Anthony studied this missive with mixed feelings. Copperthwaite had not treated him well. His daily help, who had been with him a good many years, and had known one or two of Copperthwaite’s quickly changing predecessors, once said to him, ‘You’re too easy-going with them, Mr. Easterfield, that’s what it is.’ She did not mean it as a compliment. All very well and good; but if Anthony wasn’t easy-going with them, indeed if he criticised them—their cooking, their driving, the friends of both sexes, or any sex, that they brought into the flat from time to time, their unwarrantable absences or their sometimes more disturbing presences—at the faintest hint of criticism they departed, almost before the offending words were out of his mouth. ‘Easy-going’ on his part meant easy-going on theirs; but if he had adopted a policy of ‘hard-going’, he trembled to think what the results might have been.

It was the recollection of these fugitive characters that made Anthony think more kindly of Copperthwaite.
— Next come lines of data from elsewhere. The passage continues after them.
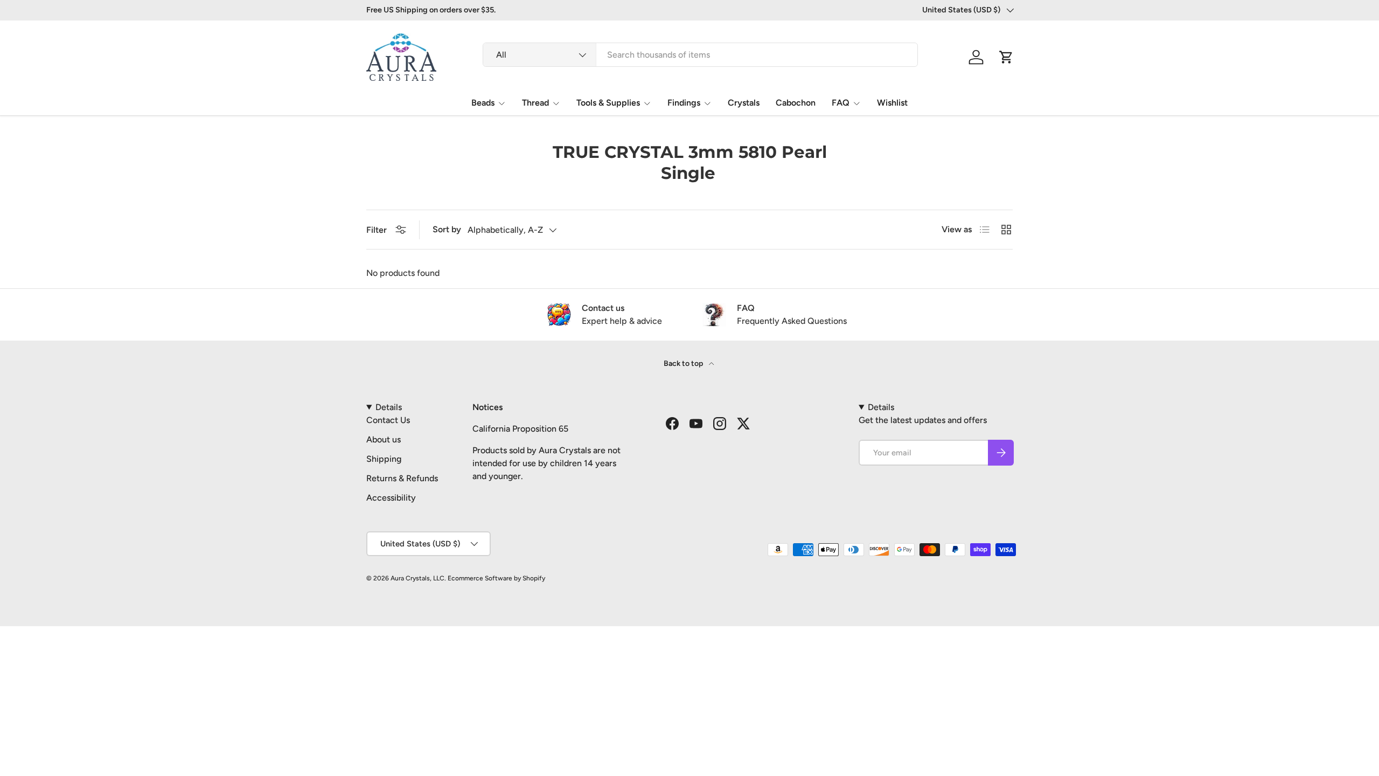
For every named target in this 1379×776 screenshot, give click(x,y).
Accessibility (391, 498)
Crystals (744, 103)
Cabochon (796, 103)
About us (383, 439)
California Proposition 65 (520, 429)
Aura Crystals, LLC (417, 578)
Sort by (447, 229)
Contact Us (388, 420)
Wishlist (892, 103)
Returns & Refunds (402, 478)
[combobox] (700, 54)
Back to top (684, 363)
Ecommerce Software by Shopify (496, 578)
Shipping (383, 459)
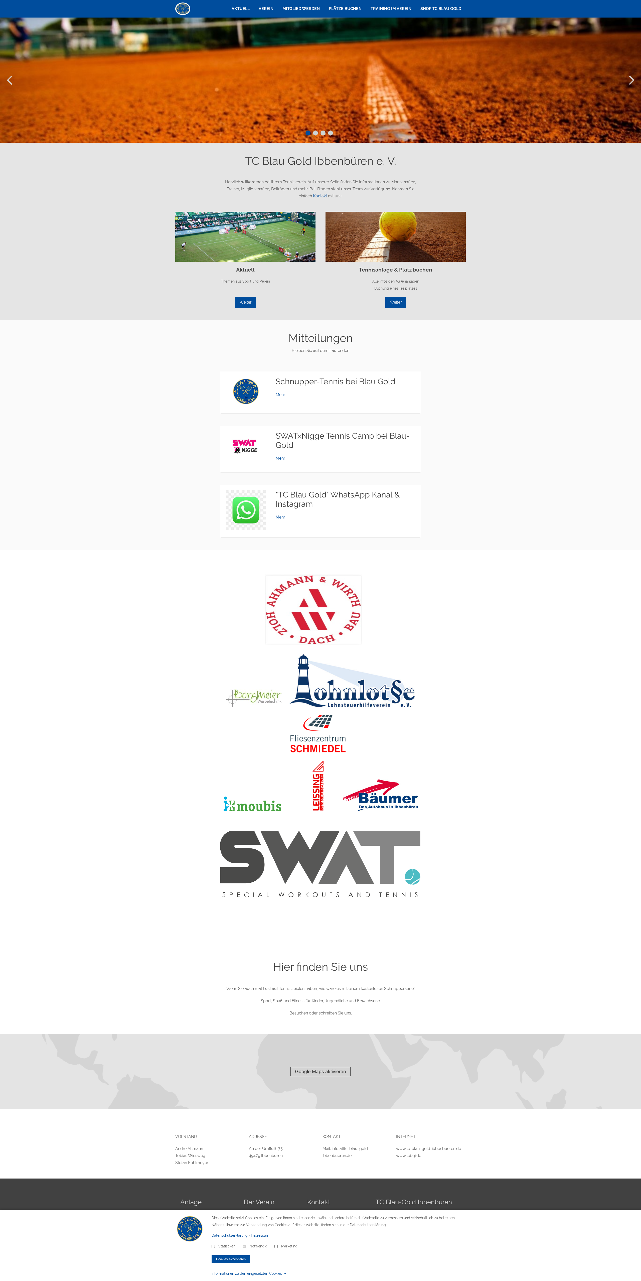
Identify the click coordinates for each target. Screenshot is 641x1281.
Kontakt (320, 196)
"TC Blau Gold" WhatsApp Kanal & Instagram (338, 499)
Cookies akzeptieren (231, 1259)
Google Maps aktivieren (320, 1071)
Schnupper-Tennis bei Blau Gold (335, 381)
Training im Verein (391, 8)
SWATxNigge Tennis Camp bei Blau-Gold (343, 440)
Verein (266, 8)
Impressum (260, 1235)
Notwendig (258, 1246)
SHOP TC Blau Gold (440, 8)
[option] (320, 80)
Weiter (245, 302)
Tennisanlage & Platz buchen (395, 270)
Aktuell (241, 8)
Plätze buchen (345, 8)
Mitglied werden (301, 8)
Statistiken (226, 1246)
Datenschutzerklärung (230, 1235)
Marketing (289, 1246)
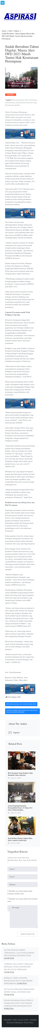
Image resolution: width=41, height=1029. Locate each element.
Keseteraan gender (12, 105)
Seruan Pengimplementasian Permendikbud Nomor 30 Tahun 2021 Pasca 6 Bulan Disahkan (20, 808)
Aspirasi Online (23, 1019)
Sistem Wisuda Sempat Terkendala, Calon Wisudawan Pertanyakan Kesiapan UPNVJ (19, 953)
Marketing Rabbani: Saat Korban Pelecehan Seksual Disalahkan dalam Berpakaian (22, 711)
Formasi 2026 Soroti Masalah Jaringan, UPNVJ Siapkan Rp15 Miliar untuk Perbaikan (18, 967)
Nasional (10, 94)
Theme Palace (28, 1022)
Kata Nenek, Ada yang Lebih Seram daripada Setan (21, 704)
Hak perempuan (18, 100)
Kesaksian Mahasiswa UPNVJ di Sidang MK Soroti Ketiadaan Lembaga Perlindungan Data (18, 1003)
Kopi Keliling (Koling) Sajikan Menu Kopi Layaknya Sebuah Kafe (20, 839)
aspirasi (26, 85)
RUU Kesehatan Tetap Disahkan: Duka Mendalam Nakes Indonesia (20, 774)
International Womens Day (26, 102)
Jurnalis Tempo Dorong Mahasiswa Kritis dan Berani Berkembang (18, 981)
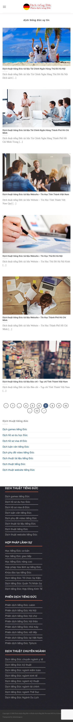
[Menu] (4, 7)
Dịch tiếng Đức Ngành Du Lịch (22, 697)
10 (66, 405)
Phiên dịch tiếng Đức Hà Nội (20, 610)
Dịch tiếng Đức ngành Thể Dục (22, 692)
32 (36, 410)
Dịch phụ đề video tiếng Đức (18, 452)
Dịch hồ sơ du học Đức (15, 435)
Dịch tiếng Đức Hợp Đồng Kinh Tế (23, 588)
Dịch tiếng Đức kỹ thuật (18, 664)
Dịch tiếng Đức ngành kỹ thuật (22, 681)
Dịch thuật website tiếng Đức (19, 469)
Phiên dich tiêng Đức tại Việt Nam (23, 637)
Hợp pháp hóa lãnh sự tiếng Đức (23, 567)
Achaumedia (60, 713)
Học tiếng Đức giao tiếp (18, 556)
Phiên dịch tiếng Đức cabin (20, 605)
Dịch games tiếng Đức (15, 429)
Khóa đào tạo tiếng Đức (18, 572)
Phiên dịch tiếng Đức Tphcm (20, 643)
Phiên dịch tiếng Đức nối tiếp (21, 632)
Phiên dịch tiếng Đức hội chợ (21, 615)
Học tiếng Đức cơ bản (17, 550)
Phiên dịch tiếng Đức (38, 713)
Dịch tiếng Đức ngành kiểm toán (23, 670)
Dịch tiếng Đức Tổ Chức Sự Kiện (23, 577)
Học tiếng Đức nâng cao (18, 561)
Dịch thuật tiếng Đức (14, 464)
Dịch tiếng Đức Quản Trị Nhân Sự (23, 583)
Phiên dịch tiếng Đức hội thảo (21, 621)
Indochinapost (17, 717)
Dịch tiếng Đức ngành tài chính (22, 686)
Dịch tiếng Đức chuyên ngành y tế (24, 659)
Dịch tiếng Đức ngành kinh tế (21, 675)
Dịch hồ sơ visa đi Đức (15, 440)
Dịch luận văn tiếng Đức (16, 446)
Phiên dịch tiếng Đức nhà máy (21, 626)
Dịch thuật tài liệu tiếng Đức (18, 458)
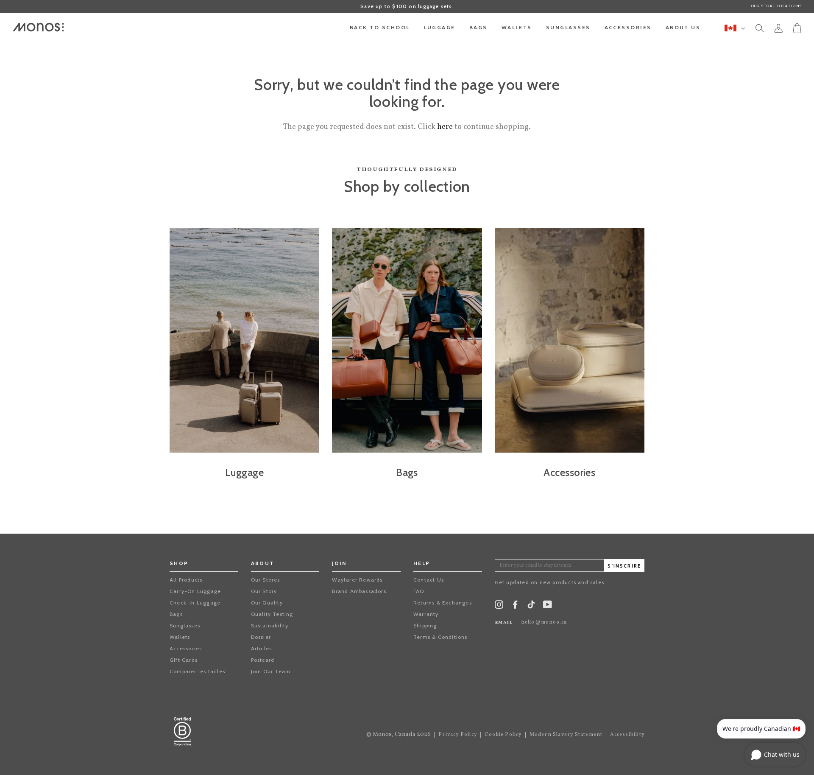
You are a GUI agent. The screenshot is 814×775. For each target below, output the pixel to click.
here (445, 127)
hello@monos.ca (544, 622)
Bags (176, 614)
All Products (186, 579)
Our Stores (265, 579)
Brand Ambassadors (359, 591)
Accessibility (627, 734)
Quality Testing (272, 614)
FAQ (418, 591)
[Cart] (797, 28)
Copperthwaite had treated him badly but he had at any rate given him a week’s notice; he hadn’t just ‘slung his hook’ (to use an old-fashioned expression), leaving the keys of the flat and the car-keys on the table with a pencilled note to say he was ‘fed up’.

No, during the years that he and Copperthwaite had been together they had got on very well—not a ‘misword’ between them. His daily help, who was nothing if not censorious, may have thought that Anthony was too easy-going with Copperthwaite; but there was no occasion for hard feelings.